Não é muito difícil imaginar alguns posicionamentos do ex-ministro. A reunião ministerial de abril de 2020, divulgada pela mídia, mostra um Moro muito confortável com o “passar a boiada” do ministro Ricardo Salles, com os ataques contra a democracia de Ernesto Araújo e com a visão que trata servidores como inimigos, destilada por Guedes. Se hoje o nosso país tem mais de 13 milhões de desempregados, o ex-juiz é, sem dúvida, um dos grandes responsáveis. Ao transformar o justo e necessário combate à corrupção em um espetáculo cruel de destruição de reputações, o bonde da Lava Jato promoveu a mais nefasta destruição de empresas nacionais e, consequentemente, desemprego em massa.

O combate à corrupção não é exclusividade do Brasil, mas só aqui um grupo messiânico teve poderes para destruir empresas centenárias e milhões de empregos. Os malfeitos empresariais em todo o mundo são tratados visando punir os autores dos crimes, mas protegendo os entes jurídicos – basta ver o exemplo da Nissan no Japão.

Segundo estudo do Dieese, a Lava Jato custou 4,4 milhões de empregos formais e 3,6% do PIB brasileiro. Graças ao uso político da operação, o governo deixou de arrecadar quase 70 bilhões de reais em impostos, além de ter reduzido a massa salarial em 85,8 bilhões. Esse não foi o custo do combate à corrupção, mas da espetacularização promovida por Moro, Deltan Dallagnol e a fracassada República de Curitiba.

O ex-juiz, considerado parcial pelo Supremo Tribunal Federal, não poupou esforços para fazer as entregas que interessavam ao establishment brasileiro, nem que para isso fosse necessário destruir reputações, falir empresas e implodir o emprego. Certamente, não será diferente em um eventual governo patrocinado pelo sistema financeiro, a mídia e os interesses internacionais.

Não podemos esquecer que o presidenciável do Podemos, que hoje tenta se afastar do bolsonarismo que ajudou a eleger, serviu como ministro da Justiça de Bolsonaro por um ano e quatro meses. Em total sintonia com esse desgoverno genocida e perverso, Moro tentou implementar o nefasto projeto do excludente de ilicitude, pelo qual policiais não poderiam ser punidos ao matar “sob violenta emoção”. Não é difícil imaginar, com base em todas as estatísticas de violência policial, quem seriam as principais vítimas: o povo pobre e negro das periferias. Ele ainda passou pano para as diversas denúncias de corrupção e do gabinete do ódio envolvendo Bolsonaro, a família presidencial e seus colegas da Esplanada dos Ministérios.

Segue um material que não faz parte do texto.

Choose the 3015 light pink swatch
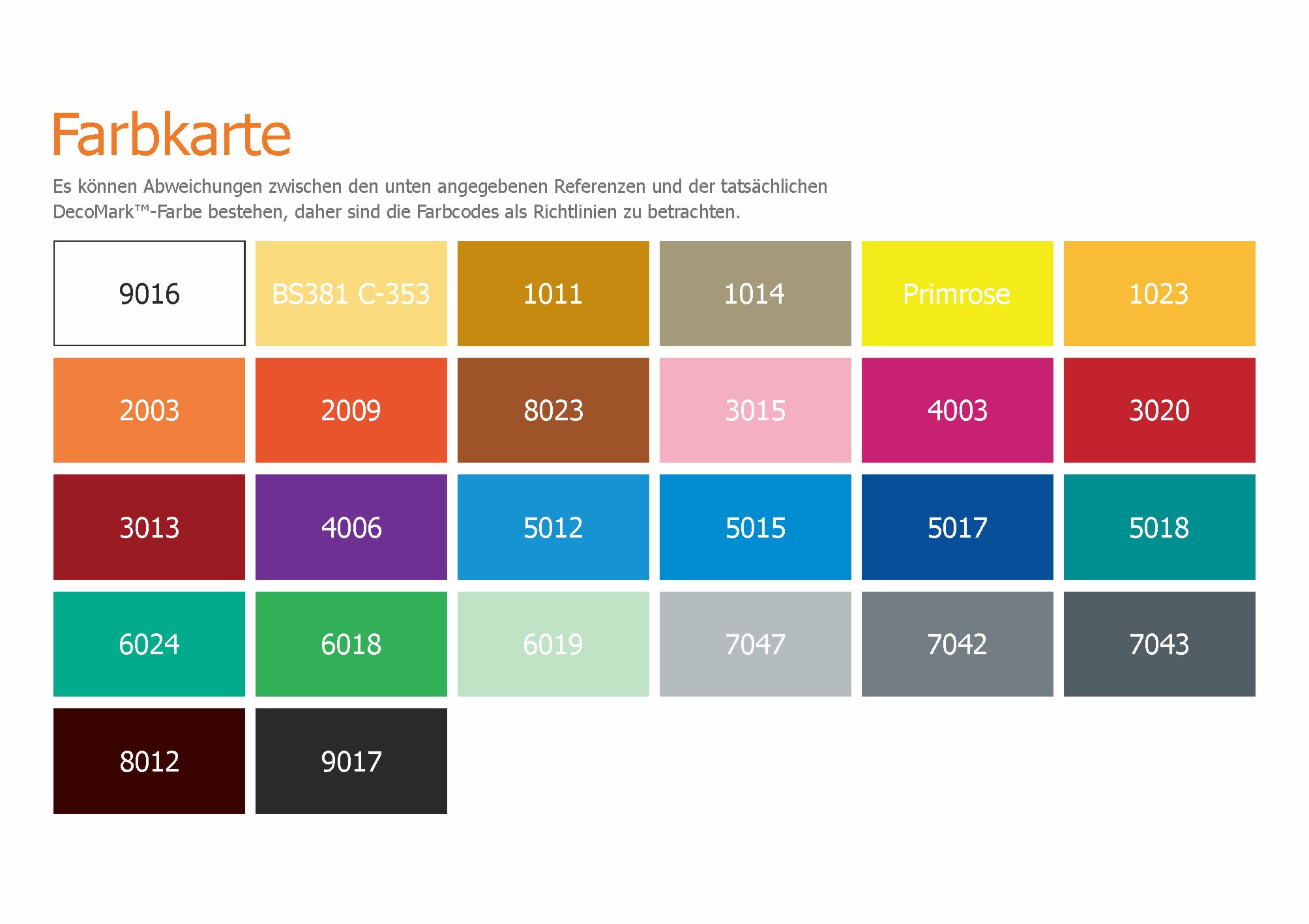1309x924 pixels. click(755, 410)
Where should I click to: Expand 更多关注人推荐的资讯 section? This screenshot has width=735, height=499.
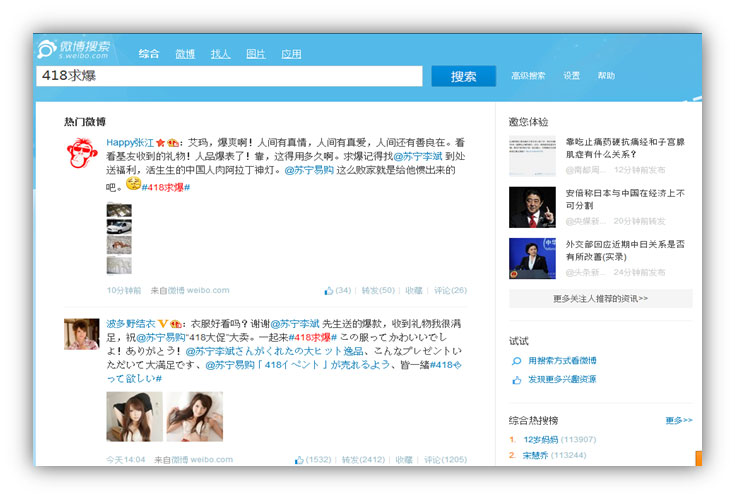(x=600, y=298)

Não bastassem as suas contradições, pesa contra Moro a total inexperiência em um momento em que o Brasil precisará se resgatar como nação. O ex-juiz, durante o período em que comandou o Ministério da Justiça e Segurança Pública, mostrou incapacidade de articulação e uma rejeição generalizada da classe política, que ele criminalizou com a espetacularização produzida pela Lava Jato.

Os trabalhadores querem um país que transforme as suas inúmeras desigualdades em oportunidades. Oportunidades de emprego, de renda e de educação dignas. A manutenção do que aí está vai na contramão do futuro que os brasileiros um dia sonharam e, hoje, nem sonham mais diante da tragédia vivida nas ruas. Em 2022, o Brasil terá de fazer uma escolha. A escolha não deve ser resumida a uma disputa entre Luiz, Jair, Ciro, Sergio ou João, mas entre modelos. Precisamos de alguém capaz de mudar o modelo econômico e de governança que infelicitou o Brasil nas últimas duas décadas e meia. São 13 milhões de desempregados, 20 milhões de famintos, 67 milhões de cidadãos negativados e 40 milhões de trabalhadores escravos de uma precarização galopante. Moro não parece capaz de romper com esse ciclo. Nem quer.